A rincarare la dose è la confessione di una dei membri della crew di produzione, Kim Aslup, che su Twitter ha confessato di essere stata trattata “in modo orribile” sul set: confusa continuamente con l’unica altra collega nera – a cui la Aslup afferma di non somigliare affatto né per altezza o per incarnato, fatte salve le treccine, acconciatura che entrambe le donne portavano.
Da allora il suo profilo Twitter è diventato privato, probabilmente a causa della bufera mediatica sollevatasi e alla pressione sociale cui la donna, ora al centro del discorso, è stata esposta.
Eppure, il rimprovero più duro arriva giustamente dalle famiglie delle vittime di Dahmer, per l’ennesima volta non ascoltate, avvisate o considerate durante la produzione di una biografia del serial killer. Portavoce del coro è stata Rita Isbell, sorella di Errol Lindsey, la cui testimonianza in tribunale è stata riportata dalla serie parola per parola.
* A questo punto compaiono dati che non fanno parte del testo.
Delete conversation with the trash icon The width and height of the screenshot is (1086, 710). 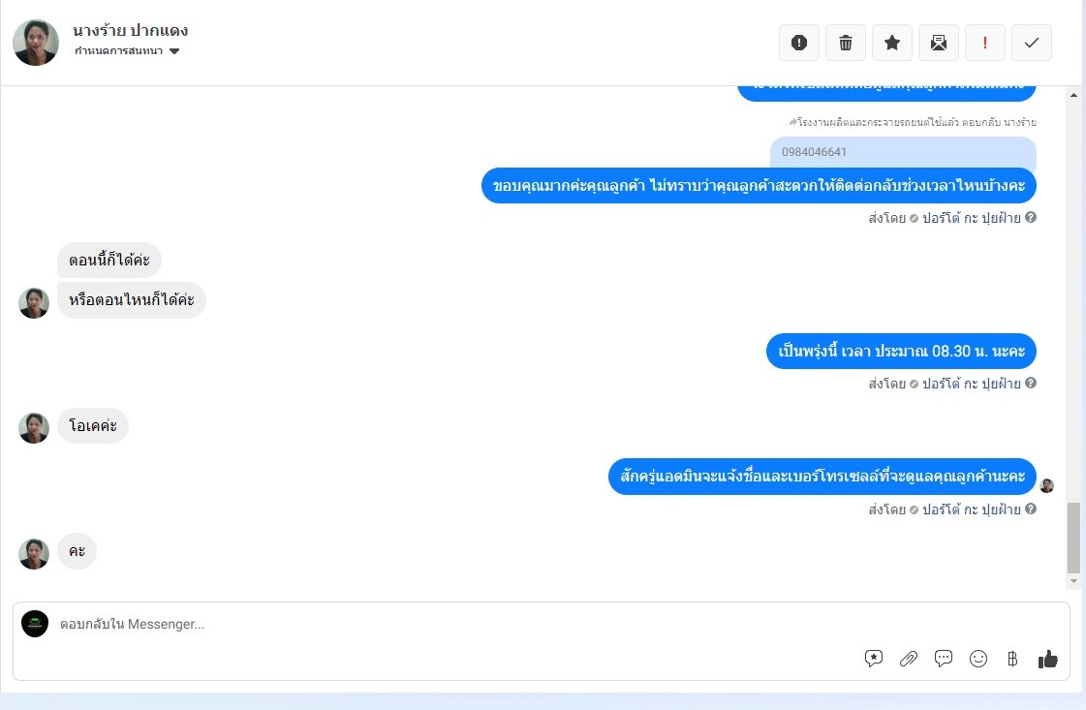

Come è accaduto troppe altre volte, nessuna delle famiglie delle vittime è stata avvisata prima del rilascio dello show: anzi, molti dei familiari in lutto hanno scoperto l’esistenza de Il Mostro: La storia di Jeffrey Dahmer proprio tramite telefonate e messaggi di persone terze. Una mancanza di rispetto enorme, quella di non considerare queste persone né prima né durante la produzione e addirittura neanche a trailer pubblicato. Rita Isbell, come molti altri, ha ammesso di aver rivissuto l’esperienza della morte del fratello e degli anni che ne sono seguiti. Ha dichiarato:
“Vedere uno spezzone dello show mi ha dato fastidio, soprattutto quando ho visto me stessa, quando ho visto il mio nome sullo schermo e questa signora che diceva esattamente quello che avevo detto io. Se non mi conoscessi meglio, avrei pensato di essere io. I suoi capelli erano come i miei, indossava gli stessi vestiti. Per questo mi è sembrato di rivivere tutto da capo. Mi ha fatto rivivere tutte le emozioni che provavo allora.”
Secondo la donna, Netflix non solo ha mancato di rispetto alle vittime e ai familiari evitando di chiedere loro un parere, o almeno il consenso, ma la piattaforma si è anche arrogata il diritto di intascare tutto il denaro ottenuto dagli stream da record.
“Voglio dire, sono vecchia. Sono agiata economicamente. Ma le vittime hanno figli e nipoti. Se la serie fosse andata a loro vantaggio in qualche modo, il tutto non sarebbe stato così duro e umiliante.”